Developing countries are most impacted by extreme weather events worldwide regularly having to deal with weather catastrophes, a new report has shown.
The report by Verisk Maplecroft’s, the Climate Change Vulnerability Index (CCVI) shows that nine of the ten countries most affected between 1997 and 2016 are developing countries with low or lower middle income per capita.
The report also established that 84% of the top 100 cities by population are at ‘extreme risk’, with a further 14 in the ‘high risk’ category.
Island states are the worst hit says the report.
“Recent storms with intensity levels never seen before have had disastrous impacts on island states”, says David Eckstein of Germanwatch, one of the authors of the index. “In 2016, Haiti was hit by the strongest hurricane in over 50 years and Fiji was struck by the strongest tropical cyclone ever recorded on the island.
This is why Haiti ranks first and Fiji ranks third in the index of the most-impacted countries in 2016.” In many of the countries most affected by natural disasters in the past year, extreme rainfall followed periods of severe drought.
In Zimbabwe (No. 2 in 2016) for example, rain caused dramatic flooding that killed 250 people and left thousands of people homeless.
In the past 20 years from 1997 to 2016, Honduras, Haiti and Myanmar were impacted the strongest, according to the long-term index.

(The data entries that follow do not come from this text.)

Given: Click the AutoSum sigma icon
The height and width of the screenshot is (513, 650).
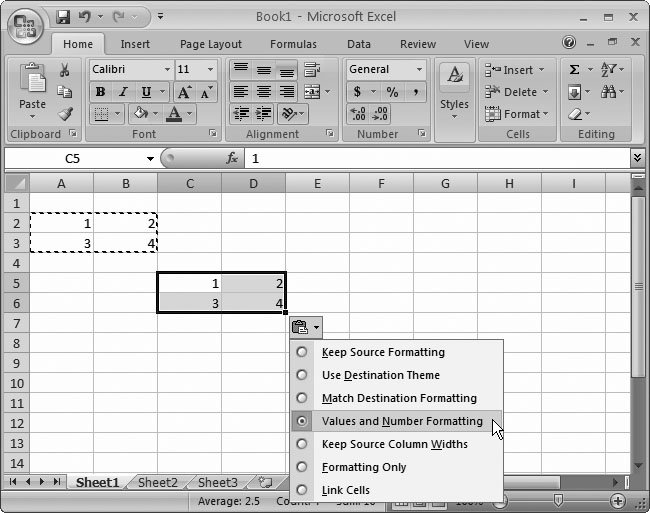Looking at the screenshot, I should [x=575, y=70].
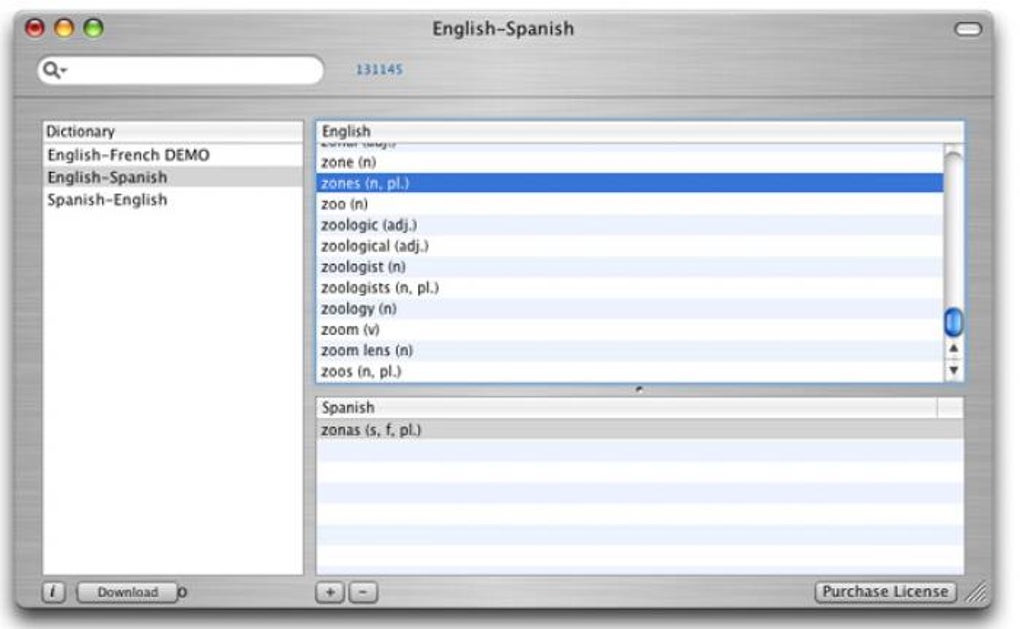The width and height of the screenshot is (1020, 629).
Task: Click the Purchase License button
Action: [885, 592]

In this period, globally over 520,000 fatalities were directly linked to more than 11,000 extreme weather events. The economic damages amounted to approximately US$ 3.16 trillion (calculated in purchasing-power parity, PPP).
Effective climate protection is therefore also in the self-interest of these countries “, Eckstein emphasises. “For instance, the United States ranks tenth in the 2016 index, with 267 fatalities and US$ 47.7 billion in damages in that year caused by extreme weather.”

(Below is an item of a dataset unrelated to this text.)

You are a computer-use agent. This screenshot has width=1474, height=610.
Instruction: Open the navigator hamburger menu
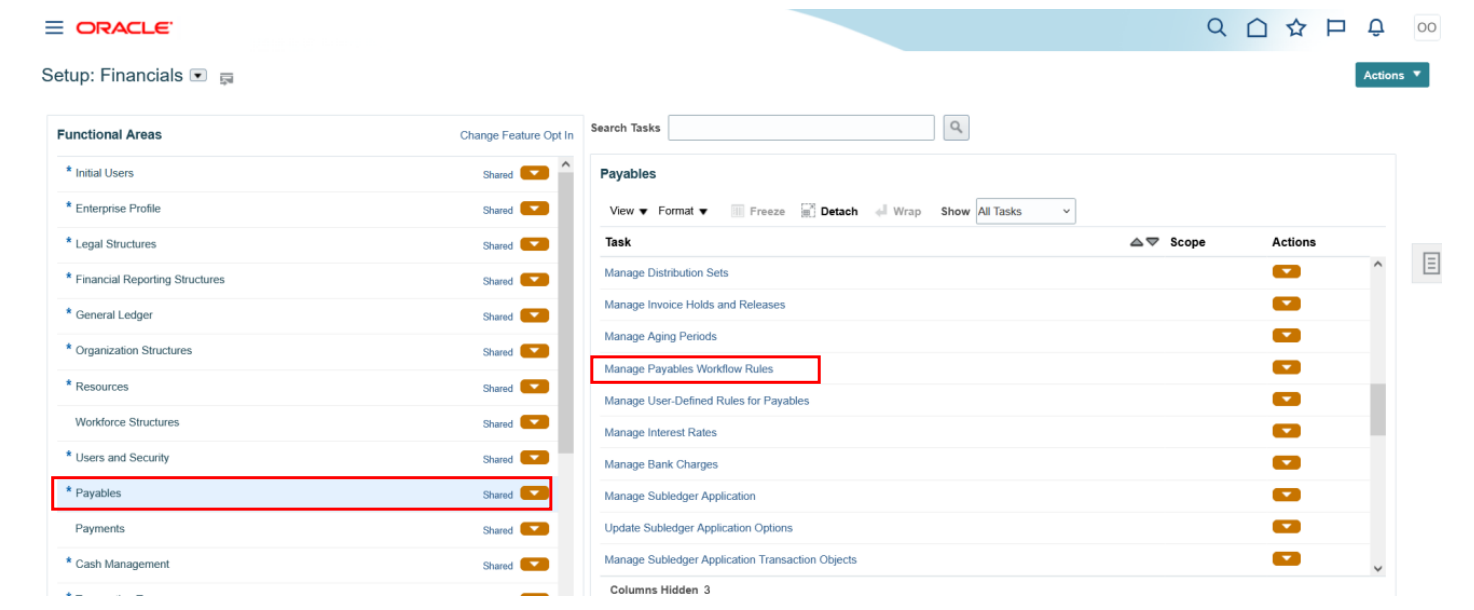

Some countries – like Haiti, India, Sri Lanka and Viet Nam – are repeatedly hit by extreme weather and have no time to fully recover. Eckstein: “Especially in smaller states, the consequences are hardly bearable.
This underlines how important it is to support poor countries in climate change adaptation as well as in dealing with climate-induced loss and damage.
Especially at a climate summit under Fijian presidency these issues have to receive the highest priority.”